AMALGAMATED MEAT CUTTERS AND BUTCHER WORKMEN OF NORTH AMERICA, AFL-CIO, LOCAL NO. 295, Plaintiff,
v.
SERVOMATION CORPORATION, Defendant



The opinion of the court was delivered by: HERMAN

 Plaintiff has brought this action for violation of a contract between the Servomation Corporation and the Union pursuant to the provisions of § 301 of the National Labor Relations Act, as amended. 29 U.S.C. § 185(a). The complaint alleges that defendant has violated the collective bargaining agreement between the parties in the defendant's refusal to submit a purported grievance to arbitration.

 Plaintiff seeks an order compelling the defendant to arbitrate the grievance in accordance with its duties under the agreement, together with a request for attorneys' fees and court costs.

 Defendant has filed a motion to dismiss pursuant to Fed. R. Civ. P. 12(b)(1) and 12(b)(6) on several grounds which are discussed below.

 Defendant first contends that plaintiff's complaint fails to state a claim upon which relief can be granted. Specifically, defendant alleges that the Union's grievance protests the defendant's refusal to recall seniority strikers after they had been permanently replaced by "probationers" during the course of an economic strike.

 On November 18, 1975 the Union ended the strike and accepted defendant's final pre-strike contract proposal, effective December 1, 1974. The strike settlement failed to include plaintiff's request for reinstatement of strikers. Therefore, the defendant contends that plaintiff seeks to compel, by way of arbitration of a "grievance," that which it was unable to obtain through contract negotiations. Defendant contends that not only did the settlement agreement resolve the question as to reinstatement so as to estop plaintiff from presenting it as a grievance within the arbitration provision of the collective bargaining agreement, but in any event the alleged grievance occurred prior to the execution of the collective bargaining agreement and is unrelated to its "meaning, interpretation or application."
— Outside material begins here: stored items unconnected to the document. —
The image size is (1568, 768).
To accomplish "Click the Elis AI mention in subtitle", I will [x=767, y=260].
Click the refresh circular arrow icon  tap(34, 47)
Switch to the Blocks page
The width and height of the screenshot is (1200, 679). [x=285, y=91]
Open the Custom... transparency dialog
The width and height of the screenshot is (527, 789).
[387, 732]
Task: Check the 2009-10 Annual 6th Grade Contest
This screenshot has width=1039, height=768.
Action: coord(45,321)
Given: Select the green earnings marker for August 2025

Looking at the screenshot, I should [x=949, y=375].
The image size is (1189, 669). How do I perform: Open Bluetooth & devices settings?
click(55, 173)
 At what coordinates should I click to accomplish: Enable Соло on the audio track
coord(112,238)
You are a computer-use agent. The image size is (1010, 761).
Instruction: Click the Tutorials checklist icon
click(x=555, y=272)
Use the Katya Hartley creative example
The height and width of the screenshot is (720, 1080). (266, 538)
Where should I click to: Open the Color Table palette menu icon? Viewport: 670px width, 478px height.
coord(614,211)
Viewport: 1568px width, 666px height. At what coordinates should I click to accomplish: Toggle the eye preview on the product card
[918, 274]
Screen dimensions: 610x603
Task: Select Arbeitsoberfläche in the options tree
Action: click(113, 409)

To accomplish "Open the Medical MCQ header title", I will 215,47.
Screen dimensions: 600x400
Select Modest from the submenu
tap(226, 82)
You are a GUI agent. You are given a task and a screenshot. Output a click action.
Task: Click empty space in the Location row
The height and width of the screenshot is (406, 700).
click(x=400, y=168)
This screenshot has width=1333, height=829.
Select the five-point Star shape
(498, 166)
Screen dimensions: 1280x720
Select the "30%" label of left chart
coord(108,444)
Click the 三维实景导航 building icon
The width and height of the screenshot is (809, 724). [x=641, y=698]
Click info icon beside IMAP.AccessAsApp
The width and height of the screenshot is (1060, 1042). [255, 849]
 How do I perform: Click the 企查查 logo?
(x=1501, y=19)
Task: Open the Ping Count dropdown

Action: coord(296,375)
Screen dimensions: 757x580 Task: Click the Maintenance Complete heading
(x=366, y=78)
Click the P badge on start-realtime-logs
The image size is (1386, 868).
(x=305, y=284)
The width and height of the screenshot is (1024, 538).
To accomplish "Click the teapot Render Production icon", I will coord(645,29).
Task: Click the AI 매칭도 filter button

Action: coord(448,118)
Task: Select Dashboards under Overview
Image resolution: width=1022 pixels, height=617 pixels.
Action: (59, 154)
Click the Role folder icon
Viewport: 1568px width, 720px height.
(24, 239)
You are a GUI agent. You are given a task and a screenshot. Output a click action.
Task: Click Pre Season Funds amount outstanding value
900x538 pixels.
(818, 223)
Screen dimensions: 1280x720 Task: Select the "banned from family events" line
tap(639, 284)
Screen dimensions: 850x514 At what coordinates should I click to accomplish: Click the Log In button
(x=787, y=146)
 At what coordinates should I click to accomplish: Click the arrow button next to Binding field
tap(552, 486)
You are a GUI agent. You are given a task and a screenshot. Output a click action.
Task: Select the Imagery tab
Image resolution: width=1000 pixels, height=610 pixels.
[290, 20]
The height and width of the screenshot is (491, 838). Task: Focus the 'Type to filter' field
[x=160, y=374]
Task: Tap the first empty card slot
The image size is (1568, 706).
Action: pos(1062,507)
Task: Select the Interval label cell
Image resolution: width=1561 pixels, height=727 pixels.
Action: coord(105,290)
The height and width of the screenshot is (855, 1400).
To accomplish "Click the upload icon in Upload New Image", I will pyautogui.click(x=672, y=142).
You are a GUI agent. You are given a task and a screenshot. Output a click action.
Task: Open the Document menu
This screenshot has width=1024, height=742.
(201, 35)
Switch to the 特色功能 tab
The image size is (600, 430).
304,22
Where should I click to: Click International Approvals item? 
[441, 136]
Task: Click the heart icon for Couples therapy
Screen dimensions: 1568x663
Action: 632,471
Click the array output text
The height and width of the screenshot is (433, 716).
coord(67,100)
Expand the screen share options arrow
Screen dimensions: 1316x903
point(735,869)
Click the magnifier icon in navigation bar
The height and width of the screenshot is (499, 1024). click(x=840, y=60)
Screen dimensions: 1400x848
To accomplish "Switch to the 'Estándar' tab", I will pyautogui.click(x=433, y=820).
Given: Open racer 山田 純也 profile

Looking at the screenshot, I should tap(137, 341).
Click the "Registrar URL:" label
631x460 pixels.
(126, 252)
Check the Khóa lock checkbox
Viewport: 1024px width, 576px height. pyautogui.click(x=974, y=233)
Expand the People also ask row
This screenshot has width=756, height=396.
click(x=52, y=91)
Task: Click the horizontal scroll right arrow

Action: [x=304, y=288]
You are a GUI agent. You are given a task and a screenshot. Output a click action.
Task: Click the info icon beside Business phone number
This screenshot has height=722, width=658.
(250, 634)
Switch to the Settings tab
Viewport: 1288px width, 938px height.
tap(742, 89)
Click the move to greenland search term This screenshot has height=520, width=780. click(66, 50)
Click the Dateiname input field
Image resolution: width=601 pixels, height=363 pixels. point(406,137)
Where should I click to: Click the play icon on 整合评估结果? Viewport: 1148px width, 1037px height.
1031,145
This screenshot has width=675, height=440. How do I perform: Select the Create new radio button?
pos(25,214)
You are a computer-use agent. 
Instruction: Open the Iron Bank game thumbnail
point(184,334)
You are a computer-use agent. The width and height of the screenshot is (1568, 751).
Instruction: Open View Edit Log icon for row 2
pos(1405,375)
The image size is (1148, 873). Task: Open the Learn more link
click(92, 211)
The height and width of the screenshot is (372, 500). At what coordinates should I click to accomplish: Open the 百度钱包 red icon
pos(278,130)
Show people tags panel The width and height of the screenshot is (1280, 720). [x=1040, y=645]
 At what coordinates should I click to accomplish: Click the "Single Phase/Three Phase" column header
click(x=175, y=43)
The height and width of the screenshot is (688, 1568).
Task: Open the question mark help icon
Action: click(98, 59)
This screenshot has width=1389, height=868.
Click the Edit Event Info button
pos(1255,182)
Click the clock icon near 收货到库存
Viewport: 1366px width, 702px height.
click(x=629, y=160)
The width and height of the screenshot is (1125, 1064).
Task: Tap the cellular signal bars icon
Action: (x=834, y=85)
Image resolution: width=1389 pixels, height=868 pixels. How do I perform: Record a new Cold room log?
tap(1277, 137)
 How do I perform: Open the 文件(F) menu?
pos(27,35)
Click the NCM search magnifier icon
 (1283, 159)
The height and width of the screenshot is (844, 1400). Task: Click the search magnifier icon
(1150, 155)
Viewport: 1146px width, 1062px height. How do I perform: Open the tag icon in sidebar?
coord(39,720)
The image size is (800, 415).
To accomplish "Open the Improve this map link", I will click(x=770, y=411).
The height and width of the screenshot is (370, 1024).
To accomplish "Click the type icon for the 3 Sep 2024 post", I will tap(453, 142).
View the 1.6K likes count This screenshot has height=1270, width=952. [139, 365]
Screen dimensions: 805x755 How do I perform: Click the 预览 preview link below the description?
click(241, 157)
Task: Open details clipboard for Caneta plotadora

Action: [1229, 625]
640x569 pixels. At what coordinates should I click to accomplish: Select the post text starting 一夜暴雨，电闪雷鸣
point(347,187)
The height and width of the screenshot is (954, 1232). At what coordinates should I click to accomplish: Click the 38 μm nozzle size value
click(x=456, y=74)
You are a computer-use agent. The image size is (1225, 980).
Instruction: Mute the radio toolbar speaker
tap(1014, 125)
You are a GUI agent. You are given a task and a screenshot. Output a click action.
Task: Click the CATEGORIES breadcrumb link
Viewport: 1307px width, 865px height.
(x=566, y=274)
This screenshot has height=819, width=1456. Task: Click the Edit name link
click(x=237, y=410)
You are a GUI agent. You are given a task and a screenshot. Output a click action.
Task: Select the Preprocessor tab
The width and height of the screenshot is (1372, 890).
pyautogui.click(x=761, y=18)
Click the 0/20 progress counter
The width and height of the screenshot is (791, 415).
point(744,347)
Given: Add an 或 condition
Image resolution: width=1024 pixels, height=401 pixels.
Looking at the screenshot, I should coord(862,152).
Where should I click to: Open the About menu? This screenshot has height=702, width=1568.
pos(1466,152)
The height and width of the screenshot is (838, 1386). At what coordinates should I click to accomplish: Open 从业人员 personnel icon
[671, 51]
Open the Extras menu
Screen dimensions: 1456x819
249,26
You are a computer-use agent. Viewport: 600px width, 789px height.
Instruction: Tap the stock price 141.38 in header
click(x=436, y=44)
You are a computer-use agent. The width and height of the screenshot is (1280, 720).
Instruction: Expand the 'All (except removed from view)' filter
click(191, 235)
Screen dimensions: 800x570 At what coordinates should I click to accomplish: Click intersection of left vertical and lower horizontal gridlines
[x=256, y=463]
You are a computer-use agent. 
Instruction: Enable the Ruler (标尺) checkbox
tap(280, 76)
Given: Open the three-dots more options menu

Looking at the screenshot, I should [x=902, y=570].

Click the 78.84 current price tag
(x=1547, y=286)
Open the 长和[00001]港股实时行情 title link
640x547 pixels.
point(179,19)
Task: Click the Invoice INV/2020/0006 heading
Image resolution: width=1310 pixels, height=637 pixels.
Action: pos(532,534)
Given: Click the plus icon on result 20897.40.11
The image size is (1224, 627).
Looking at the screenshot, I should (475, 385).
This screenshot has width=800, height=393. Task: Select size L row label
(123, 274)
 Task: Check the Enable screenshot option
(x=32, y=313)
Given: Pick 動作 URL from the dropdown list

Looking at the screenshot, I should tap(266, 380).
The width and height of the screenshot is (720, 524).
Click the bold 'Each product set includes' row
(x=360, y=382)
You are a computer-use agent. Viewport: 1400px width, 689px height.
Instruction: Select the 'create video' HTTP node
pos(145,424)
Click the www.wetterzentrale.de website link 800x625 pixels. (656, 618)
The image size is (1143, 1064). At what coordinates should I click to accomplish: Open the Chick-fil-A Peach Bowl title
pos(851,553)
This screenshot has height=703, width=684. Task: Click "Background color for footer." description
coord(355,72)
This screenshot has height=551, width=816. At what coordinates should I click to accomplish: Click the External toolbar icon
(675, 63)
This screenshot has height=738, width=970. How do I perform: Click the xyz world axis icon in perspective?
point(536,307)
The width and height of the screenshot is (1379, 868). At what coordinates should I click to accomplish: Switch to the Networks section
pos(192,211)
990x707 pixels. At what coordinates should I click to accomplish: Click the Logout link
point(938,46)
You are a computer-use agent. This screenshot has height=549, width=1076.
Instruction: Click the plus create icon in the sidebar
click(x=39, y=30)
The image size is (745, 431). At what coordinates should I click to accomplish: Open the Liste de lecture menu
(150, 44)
 Plaintiff, on the other hand, urges the court to consider only the clear import of the language in the collective bargaining agreement concerning the scope of the arbitration and grievance procedures. Inasmuch as the settlement agreement was signed seven days prior to the date on which the parties entered into the collective bargaining agreement, plaintiff contends that such agreements are not contemporaneous and that therefore the settlement agreement should be excluded from our consideration by reason of the parol evidence rule or the doctrine of merger. On the basis of the collective bargaining provisions above, plaintiff believes that the crux of its grievance is within the ambit of the arbitration and grievance provisions.

 Clearly, federal labor policy under the Labor Management Relations Act, 29 U.S.C. § 141, et seq. favors the arbitration of labor disputes. CONTROLLED SANITATION CORP. v. DISTRICT 128 of The INT'L ASS'N OF MACHINIST AND AEROSPACE WORKERS, AFL-CIO, 524 F.2d 1324, Civil Action No. 69-489, 3d Cir., decided October 17, 1975. The law is also well-settled that while arbitration clauses contained in labor-management contracts should be construed as to effectuate congressional policy favoring the settlement of disputes, the duty to arbitrate is wholly contractual and that "a compulsory submission to arbitration cannot precede judicial determination that the collective bargaining agreement does in fact create such a duty." JOHN WILEY & SONS, INC. v. LIVINGSTON, 376 U.S. 543, 547, 11 L.Ed 2d 898, 84 S. Ct. 909 (1964); BOEING CO. v. INT'L UNION, UNITED AUTOMOBILE, AEROSPACE AND AGRICULTURAL IMPLEMENT WORKERS, 370 F.2d 969 (3d Cir. 1967). As it was stated in UNITED STEELWORKERS OF AMERICA v. WARRIOR & GULF NAVIGATION CO., 363 U.S. 574, 582-83, 4 LEd2d 1409, 80 S. Ct. 1347 (1960), a part of the often-cited Steelworkers trilogy: *fn1"

 
"The judicial inquiry under § 301 must be strictly confined to the question whether the reluctant party did agree to arbitrate the grievance or did agree to give the arbitrator power to make the award he made. An order to arbitrate the particular grievance should not be denied unless it may be said with positive assurance that the arbitration clause is not susceptible of an interpretation that covers the asserted dispute. Doubts should be resolved in favor of coverage." (footnote omitted)

 The Supreme Court further noted that in the absence of any express provision excluding a particular grievance from arbitration, exclusion of a claim should only prevail where it is clear that such was the intent of the parties at the time they drafted their agreement. Id., at 584-85.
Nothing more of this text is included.